[Input]

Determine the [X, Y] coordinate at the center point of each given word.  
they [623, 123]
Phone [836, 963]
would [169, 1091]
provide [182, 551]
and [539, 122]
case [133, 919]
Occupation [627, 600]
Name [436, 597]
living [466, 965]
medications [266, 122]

* * *

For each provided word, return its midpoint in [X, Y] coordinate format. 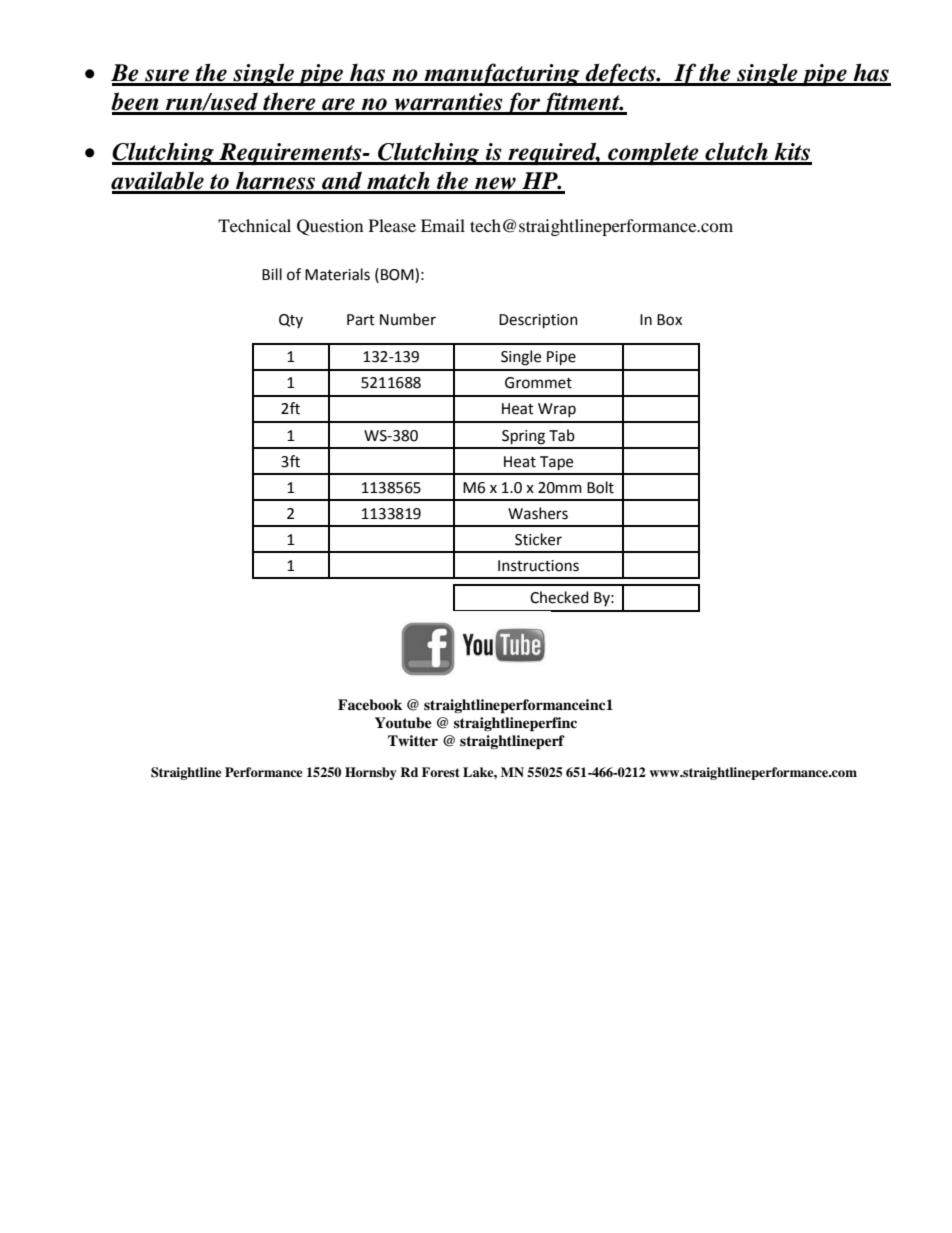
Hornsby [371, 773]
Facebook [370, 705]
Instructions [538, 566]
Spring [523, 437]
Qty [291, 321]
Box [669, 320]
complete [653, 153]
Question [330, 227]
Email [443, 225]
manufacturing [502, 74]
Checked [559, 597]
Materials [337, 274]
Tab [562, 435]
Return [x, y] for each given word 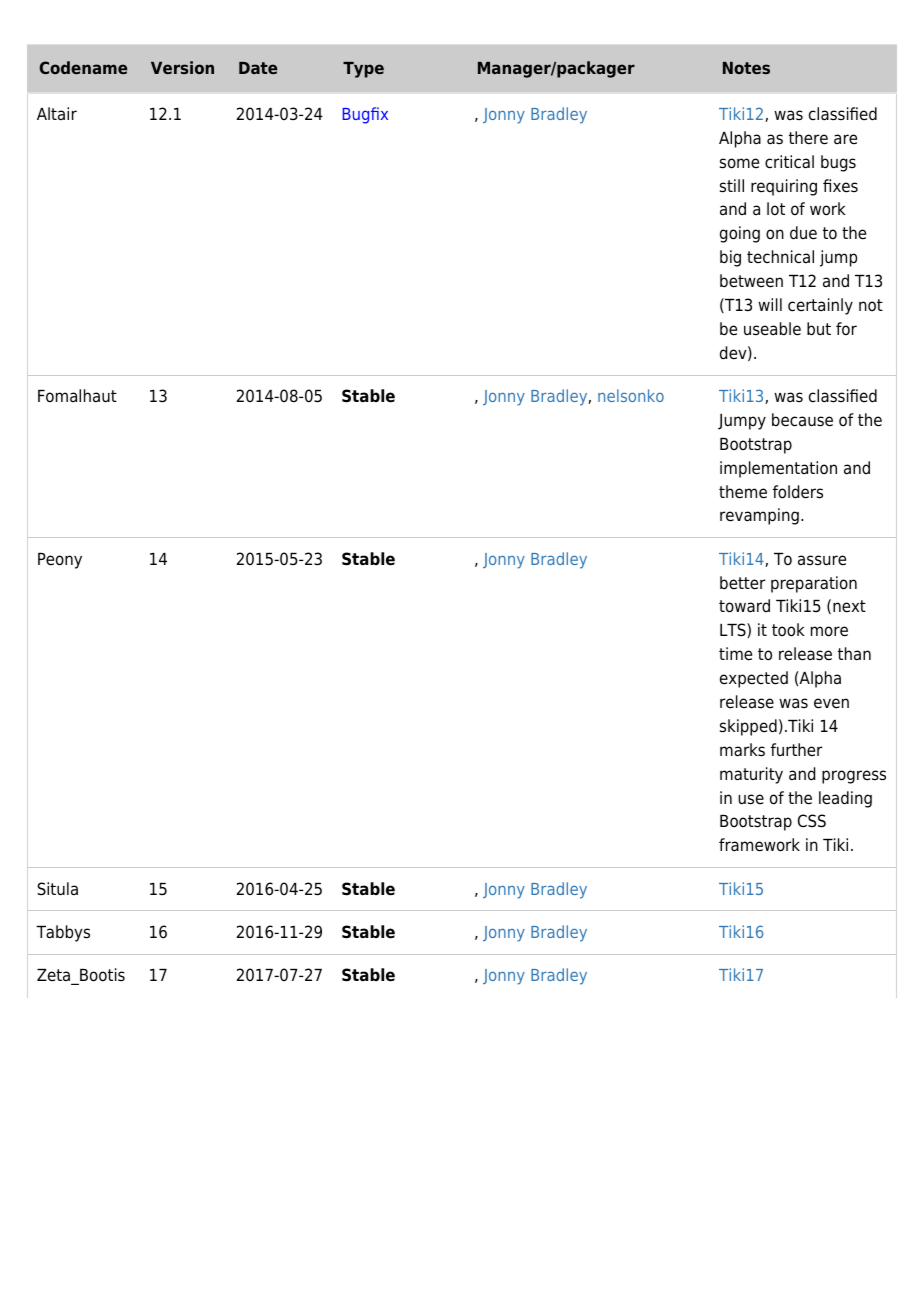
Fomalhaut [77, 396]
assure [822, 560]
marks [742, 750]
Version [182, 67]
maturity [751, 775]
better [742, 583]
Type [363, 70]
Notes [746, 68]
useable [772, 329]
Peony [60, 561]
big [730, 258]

---

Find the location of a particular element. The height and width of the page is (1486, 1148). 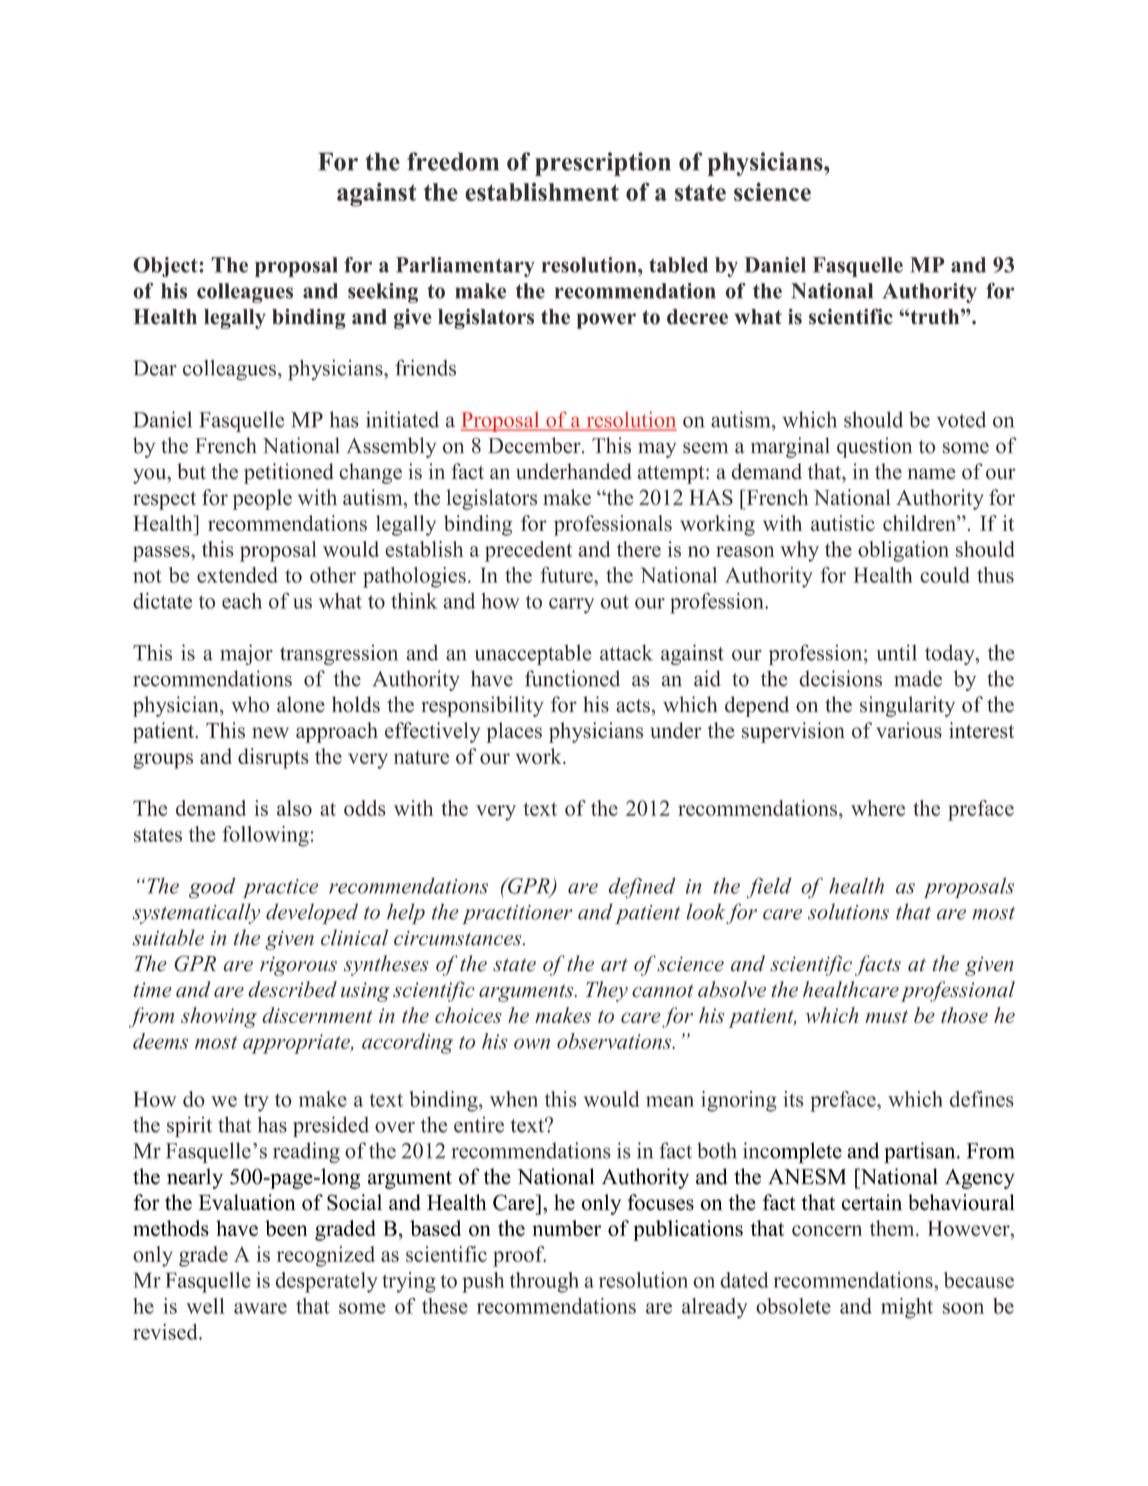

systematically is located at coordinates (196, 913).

[Goal] Rewrite the items from the line containing "Determine the [X, Y]" up to and including the line containing "medications [266, 122]", replacing "center point" with "midpoint" and leaving everything else unchanged.

[Expected output]
Determine the [X, Y] coordinate at the midpoint of each given word.  
they [623, 123]
Phone [836, 963]
would [169, 1091]
provide [182, 551]
and [539, 122]
case [133, 919]
Occupation [627, 600]
Name [436, 597]
living [466, 965]
medications [266, 122]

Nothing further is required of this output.